- **Work instruction**:
Print the listing in full, with no character changed.
BEGIN Available data
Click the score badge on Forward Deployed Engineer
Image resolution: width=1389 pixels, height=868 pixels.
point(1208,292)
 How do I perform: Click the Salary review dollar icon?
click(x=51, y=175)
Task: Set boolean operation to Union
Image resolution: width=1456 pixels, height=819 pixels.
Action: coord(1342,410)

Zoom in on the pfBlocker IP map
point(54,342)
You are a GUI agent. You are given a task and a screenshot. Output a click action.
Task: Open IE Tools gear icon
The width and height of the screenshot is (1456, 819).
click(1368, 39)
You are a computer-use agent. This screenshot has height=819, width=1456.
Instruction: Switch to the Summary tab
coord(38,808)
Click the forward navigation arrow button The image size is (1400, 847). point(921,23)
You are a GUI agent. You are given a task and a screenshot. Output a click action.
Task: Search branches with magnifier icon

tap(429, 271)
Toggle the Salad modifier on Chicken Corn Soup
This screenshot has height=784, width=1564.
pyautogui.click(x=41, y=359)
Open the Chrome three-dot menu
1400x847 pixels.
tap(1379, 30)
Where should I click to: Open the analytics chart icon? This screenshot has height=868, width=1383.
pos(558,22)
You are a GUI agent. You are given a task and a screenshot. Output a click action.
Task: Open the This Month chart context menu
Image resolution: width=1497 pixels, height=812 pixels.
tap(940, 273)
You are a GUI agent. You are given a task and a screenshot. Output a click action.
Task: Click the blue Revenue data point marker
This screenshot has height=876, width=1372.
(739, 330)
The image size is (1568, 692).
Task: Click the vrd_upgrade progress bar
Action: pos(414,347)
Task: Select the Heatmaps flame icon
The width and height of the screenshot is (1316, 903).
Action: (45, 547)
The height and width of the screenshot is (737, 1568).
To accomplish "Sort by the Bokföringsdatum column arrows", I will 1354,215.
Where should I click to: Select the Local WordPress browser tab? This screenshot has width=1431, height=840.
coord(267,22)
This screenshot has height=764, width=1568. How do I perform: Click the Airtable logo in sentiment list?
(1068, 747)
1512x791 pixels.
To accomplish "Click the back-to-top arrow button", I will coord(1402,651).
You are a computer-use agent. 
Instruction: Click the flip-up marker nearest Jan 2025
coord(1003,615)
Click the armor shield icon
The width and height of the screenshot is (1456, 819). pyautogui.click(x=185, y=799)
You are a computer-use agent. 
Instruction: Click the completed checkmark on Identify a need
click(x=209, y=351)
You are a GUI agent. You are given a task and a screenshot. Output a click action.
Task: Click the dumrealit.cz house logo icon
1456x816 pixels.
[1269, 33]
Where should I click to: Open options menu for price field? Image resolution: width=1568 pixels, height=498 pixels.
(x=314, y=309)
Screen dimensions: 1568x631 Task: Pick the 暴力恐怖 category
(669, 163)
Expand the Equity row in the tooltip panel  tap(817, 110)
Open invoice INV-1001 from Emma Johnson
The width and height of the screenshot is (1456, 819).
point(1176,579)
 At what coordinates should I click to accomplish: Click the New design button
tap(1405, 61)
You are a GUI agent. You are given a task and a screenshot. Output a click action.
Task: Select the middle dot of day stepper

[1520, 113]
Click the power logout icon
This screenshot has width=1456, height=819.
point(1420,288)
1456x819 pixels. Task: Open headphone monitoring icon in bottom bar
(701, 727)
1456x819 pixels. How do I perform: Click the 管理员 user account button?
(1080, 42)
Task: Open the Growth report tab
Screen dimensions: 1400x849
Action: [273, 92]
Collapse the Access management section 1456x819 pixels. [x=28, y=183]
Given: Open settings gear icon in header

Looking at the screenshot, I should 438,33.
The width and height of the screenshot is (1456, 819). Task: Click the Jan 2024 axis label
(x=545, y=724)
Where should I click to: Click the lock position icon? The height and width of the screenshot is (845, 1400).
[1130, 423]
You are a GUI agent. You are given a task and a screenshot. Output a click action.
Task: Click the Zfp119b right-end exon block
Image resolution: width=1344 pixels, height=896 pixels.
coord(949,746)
END Available data
- **Answer box**:
Click the score badge on Forward Deployed Engineer
Image resolution: width=1389 pixels, height=868 pixels.
point(1208,292)
 How do I perform: Click the Salary review dollar icon?
click(x=51, y=175)
Task: Set boolean operation to Union
Image resolution: width=1456 pixels, height=819 pixels.
Action: coord(1342,410)

Zoom in on the pfBlocker IP map
point(54,342)
You are a GUI agent. You are given a task and a screenshot. Output a click action.
Task: Open IE Tools gear icon
The width and height of the screenshot is (1456, 819).
click(1368, 39)
You are a computer-use agent. This screenshot has height=819, width=1456.
Instruction: Switch to the Summary tab
coord(38,808)
Click the forward navigation arrow button The image size is (1400, 847). point(921,23)
You are a GUI agent. You are given a task and a screenshot. Output a click action.
Task: Search branches with magnifier icon

tap(429, 271)
Toggle the Salad modifier on Chicken Corn Soup
This screenshot has height=784, width=1564.
pyautogui.click(x=41, y=359)
Open the Chrome three-dot menu
1400x847 pixels.
tap(1379, 30)
Where should I click to: Open the analytics chart icon? This screenshot has height=868, width=1383.
pos(558,22)
You are a GUI agent. You are given a task and a screenshot. Output a click action.
Task: Open the This Month chart context menu
Image resolution: width=1497 pixels, height=812 pixels.
tap(940, 273)
You are a GUI agent. You are given a task and a screenshot. Output a click action.
Task: Click the blue Revenue data point marker
This screenshot has height=876, width=1372.
(739, 330)
The image size is (1568, 692).
Task: Click the vrd_upgrade progress bar
Action: pos(414,347)
Task: Select the Heatmaps flame icon
The width and height of the screenshot is (1316, 903).
Action: (45, 547)
The height and width of the screenshot is (737, 1568).
To accomplish "Sort by the Bokföringsdatum column arrows", I will 1354,215.
Where should I click to: Select the Local WordPress browser tab? This screenshot has width=1431, height=840.
coord(267,22)
This screenshot has height=764, width=1568. How do I perform: Click the Airtable logo in sentiment list?
(1068, 747)
1512x791 pixels.
To accomplish "Click the back-to-top arrow button", I will coord(1402,651).
You are a computer-use agent. 
Instruction: Click the flip-up marker nearest Jan 2025
coord(1003,615)
Click the armor shield icon
The width and height of the screenshot is (1456, 819). pyautogui.click(x=185, y=799)
You are a computer-use agent. 
Instruction: Click the completed checkmark on Identify a need
click(x=209, y=351)
You are a GUI agent. You are given a task and a screenshot. Output a click action.
Task: Click the dumrealit.cz house logo icon
1456x816 pixels.
[1269, 33]
Where should I click to: Open options menu for price field? Image resolution: width=1568 pixels, height=498 pixels.
(x=314, y=309)
Screen dimensions: 1568x631 Task: Pick the 暴力恐怖 category
(669, 163)
Expand the Equity row in the tooltip panel  tap(817, 110)
Open invoice INV-1001 from Emma Johnson
The width and height of the screenshot is (1456, 819).
point(1176,579)
 At what coordinates should I click to accomplish: Click the New design button
tap(1405, 61)
You are a GUI agent. You are given a task and a screenshot. Output a click action.
Task: Select the middle dot of day stepper

[1520, 113]
Click the power logout icon
This screenshot has width=1456, height=819.
point(1420,288)
1456x819 pixels. Task: Open headphone monitoring icon in bottom bar
(701, 727)
1456x819 pixels. How do I perform: Click the 管理员 user account button?
(1080, 42)
Task: Open the Growth report tab
Screen dimensions: 1400x849
Action: [273, 92]
Collapse the Access management section 1456x819 pixels. [x=28, y=183]
Given: Open settings gear icon in header

Looking at the screenshot, I should 438,33.
The width and height of the screenshot is (1456, 819). Task: Click the Jan 2024 axis label
(x=545, y=724)
Where should I click to: Click the lock position icon? The height and width of the screenshot is (845, 1400).
[1130, 423]
You are a GUI agent. You are given a task and a screenshot. Output a click action.
Task: Click the Zfp119b right-end exon block
Image resolution: width=1344 pixels, height=896 pixels.
coord(949,746)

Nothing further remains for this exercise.